Condamné à une peine de 10 ans prison ferme avec une période de sûreté de 5 ans, Boubacar Diallo est détenu à la Maison centrale de Conakry pour des faits de tentative de meurtre et de détention illégale d’arme de guerre.
A la barre de la Cour d’appel, Boubacar Diallo a nié les faits à lui reprochés, déclarant avoir été victime d’un ‘’coup monté’’.
Prenant la parole, le procureur a requis la confirmation de la peine prononcée en première instance contre ce militant de l’UFDG accusé pour détention d’armes et tentative de meurtre.
Convaincu de la non culpabilité de son client, Maître Salif Béavogui a rappelé que depuis le début de procès, le ministère public ‘’n’a jamais prouvé l’effectivité de détention d’armes’’.
‘’Ceux qui l’ont accusé de vouloir les tuer, ne se sont jamais présentés.

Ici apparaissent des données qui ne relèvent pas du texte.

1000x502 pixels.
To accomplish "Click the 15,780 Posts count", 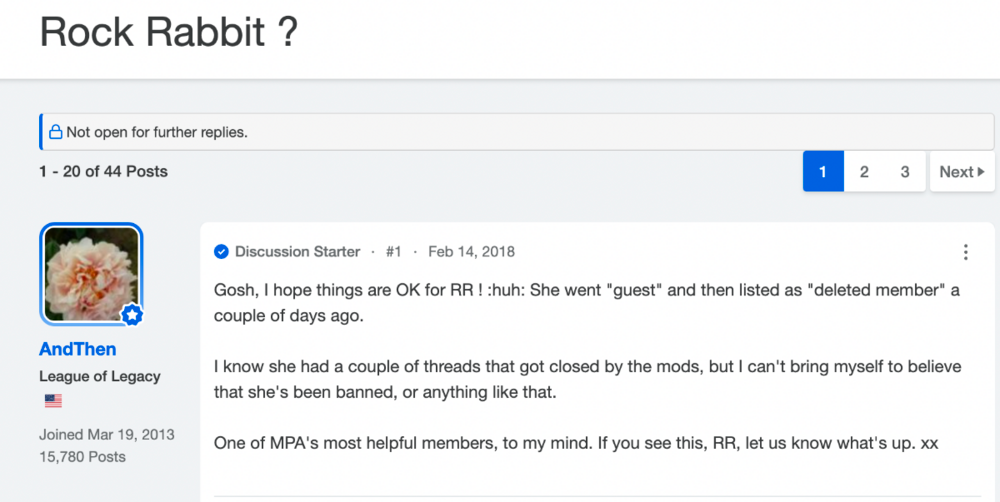I will click(82, 457).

Ce n’est pas à nous d’apporter la preuve de sa culpabilité. C’est au ministère public de le faire’’, indique l’avocat.
Maître Béa qualifie de ‘’vide’’ le dossier qui, selon lui, a été ‘’monté de toutes pièces’’.
Il espère que les magistrats en charge de l’affaire ‘’feront bonne application de la loi, parce que ce jeune-là est devenu un martyr. Il n’y a jamais eu de preuves contre lui. Le bon droit voudrait qu’il soit acquitté’’.
Les plaidoiries des avocats se poursuivront le 26 février lors d’une nouvelle audience à la Cour d’appel de Conakry.